(c) Ralf Baecker 2004 - 2022
“When one understands the causes, all vanished images can easily be found again in the brain through the impression of the cause. This is the true art of memory” — Cogitationes privatae, Rene Descartes
Mirage is a projection apparatus that makes use of principles from optics and artificial neural network research. Mirage generates a synthesized landscape based on its perception through a fluxgate magnetometer (Förster Sonde). It registers the magnetic field of the earth, which is dependent on the earth’s geodynamo and its interactions with the activity of the sun, and feeds it into an unsupervised learning algorithm for analysis. At the same time the algorithm, which is inspired by the principle of a Helmholz Machine, “dreams” variations of the previously analyzed signal.

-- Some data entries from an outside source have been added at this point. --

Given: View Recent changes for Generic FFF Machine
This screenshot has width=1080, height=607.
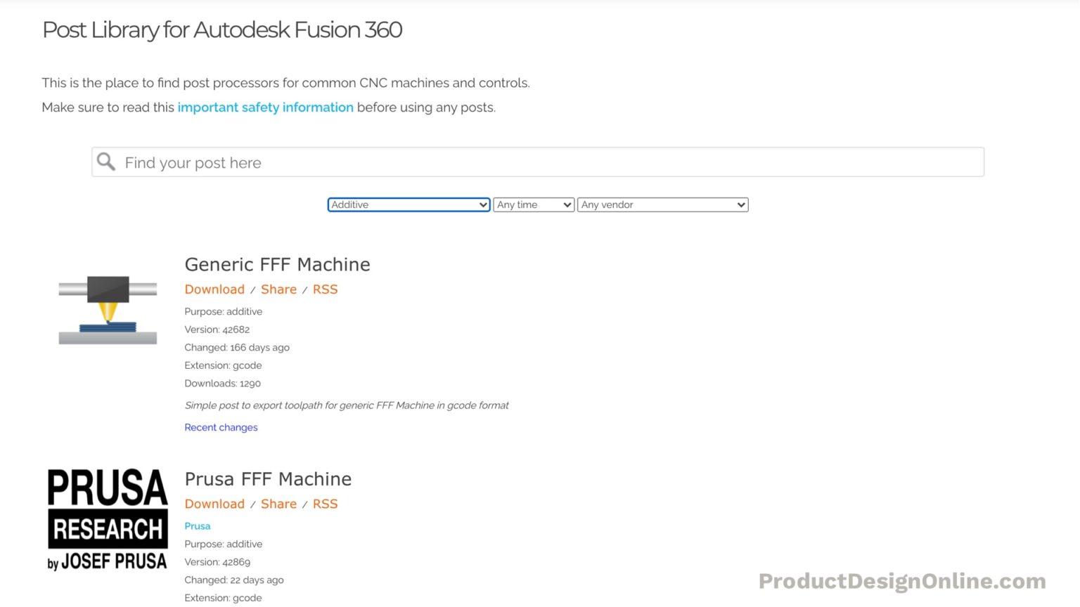Looking at the screenshot, I should point(221,427).
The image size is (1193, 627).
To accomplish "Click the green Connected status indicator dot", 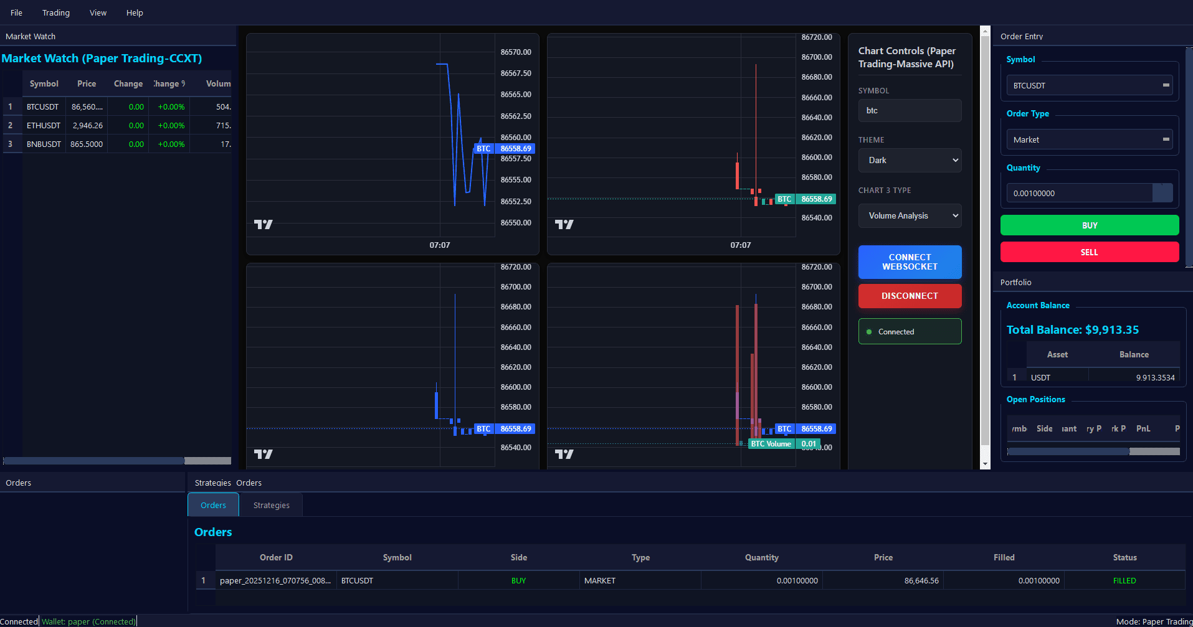I will pyautogui.click(x=869, y=332).
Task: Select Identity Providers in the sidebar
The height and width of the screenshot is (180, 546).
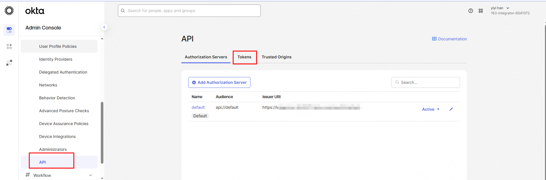Action: tap(56, 59)
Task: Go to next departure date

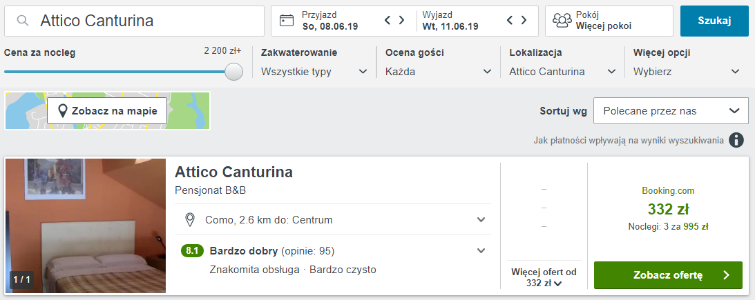Action: [x=524, y=21]
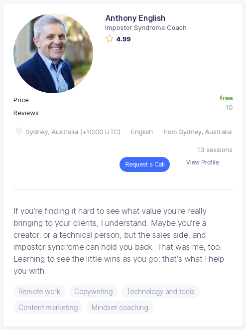The height and width of the screenshot is (330, 246).
Task: Open Anthony English's profile photo
Action: coord(53,53)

These variations are translated into a two-dimensional matrix that physically transforms a thin mirror sheet by 48 muscle wire actors. The surface of the mirror sheet changes analog to the system’s state. A thin laser line is directed on the mirror surface at an acute angle to generate a deep, landscape-like projection on the wall. Through the constantly shifting signals, the projection resembles a subliminal wandering through a landscape.
In 2013 Geoff Hinton, one of the leading researchers in the area of artificial neural networks and deep learning, joined Google to support them on various products that use AI and learning algorithms. He introduced back-propagation algorithms for training multi-layered neural networks. One of his contributions to the field of unsupervised learning algorithms is the so-called “Helmholtz Machine”, a machine that uses the principle of a wake-sleep-algorithm to consolidate its neural network. The algorithm is trained during the wake phase by its sensory input. In the sleep phase, it cuts off its sensory input and feeds the network backward with random patterns. On its input layer (retina) it generates versions of its previously perceived images of the world.
I am speculating that the computers in the enormous Google data centers cut off their perception (search queries, user behavior, speech recognition, image data) once a day and start to “sleep”. What do their “dreams” look like?